What you need to do » Extract every line below that contains the string "pixels", treating uppercase and lowercase as different.

Data for this task »
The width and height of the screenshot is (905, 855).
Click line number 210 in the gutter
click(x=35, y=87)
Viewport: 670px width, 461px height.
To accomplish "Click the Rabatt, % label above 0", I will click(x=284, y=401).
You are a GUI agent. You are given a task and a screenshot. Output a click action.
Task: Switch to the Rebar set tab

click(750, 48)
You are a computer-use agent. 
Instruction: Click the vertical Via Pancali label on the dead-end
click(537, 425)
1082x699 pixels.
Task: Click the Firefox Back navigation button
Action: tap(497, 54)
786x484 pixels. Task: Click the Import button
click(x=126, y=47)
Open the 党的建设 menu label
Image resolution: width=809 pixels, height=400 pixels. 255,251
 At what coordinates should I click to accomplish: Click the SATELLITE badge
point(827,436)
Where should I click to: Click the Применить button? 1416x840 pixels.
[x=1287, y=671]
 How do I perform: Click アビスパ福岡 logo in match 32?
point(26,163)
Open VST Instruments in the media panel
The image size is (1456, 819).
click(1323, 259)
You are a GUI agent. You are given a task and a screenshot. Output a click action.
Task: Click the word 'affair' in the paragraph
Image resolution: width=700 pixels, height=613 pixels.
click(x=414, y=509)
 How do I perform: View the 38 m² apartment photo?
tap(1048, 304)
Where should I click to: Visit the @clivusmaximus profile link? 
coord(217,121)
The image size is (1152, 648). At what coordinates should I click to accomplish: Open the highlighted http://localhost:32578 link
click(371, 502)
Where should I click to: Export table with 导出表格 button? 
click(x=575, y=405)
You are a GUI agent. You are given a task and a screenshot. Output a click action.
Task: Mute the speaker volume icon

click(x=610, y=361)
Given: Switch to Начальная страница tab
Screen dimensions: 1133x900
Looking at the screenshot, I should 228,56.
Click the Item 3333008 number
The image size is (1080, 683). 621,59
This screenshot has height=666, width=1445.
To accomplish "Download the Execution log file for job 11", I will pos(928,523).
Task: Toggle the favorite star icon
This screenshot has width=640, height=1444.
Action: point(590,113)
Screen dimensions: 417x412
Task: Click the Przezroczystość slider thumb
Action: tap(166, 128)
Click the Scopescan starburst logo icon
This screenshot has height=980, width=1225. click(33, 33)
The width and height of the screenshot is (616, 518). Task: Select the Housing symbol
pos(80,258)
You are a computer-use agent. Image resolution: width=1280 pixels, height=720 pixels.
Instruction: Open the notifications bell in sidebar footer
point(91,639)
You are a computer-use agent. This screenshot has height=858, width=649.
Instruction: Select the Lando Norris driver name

Solution »
1082x699 pixels.
786x484 pixels. Task: Click the Import button
Image resolution: width=809 pixels, height=400 pixels. 255,251
Where should I click to: Click the Применить button? 1416x840 pixels.
Image resolution: width=700 pixels, height=613 pixels.
You are a computer-use agent. Image resolution: width=1280 pixels, height=720 pixels.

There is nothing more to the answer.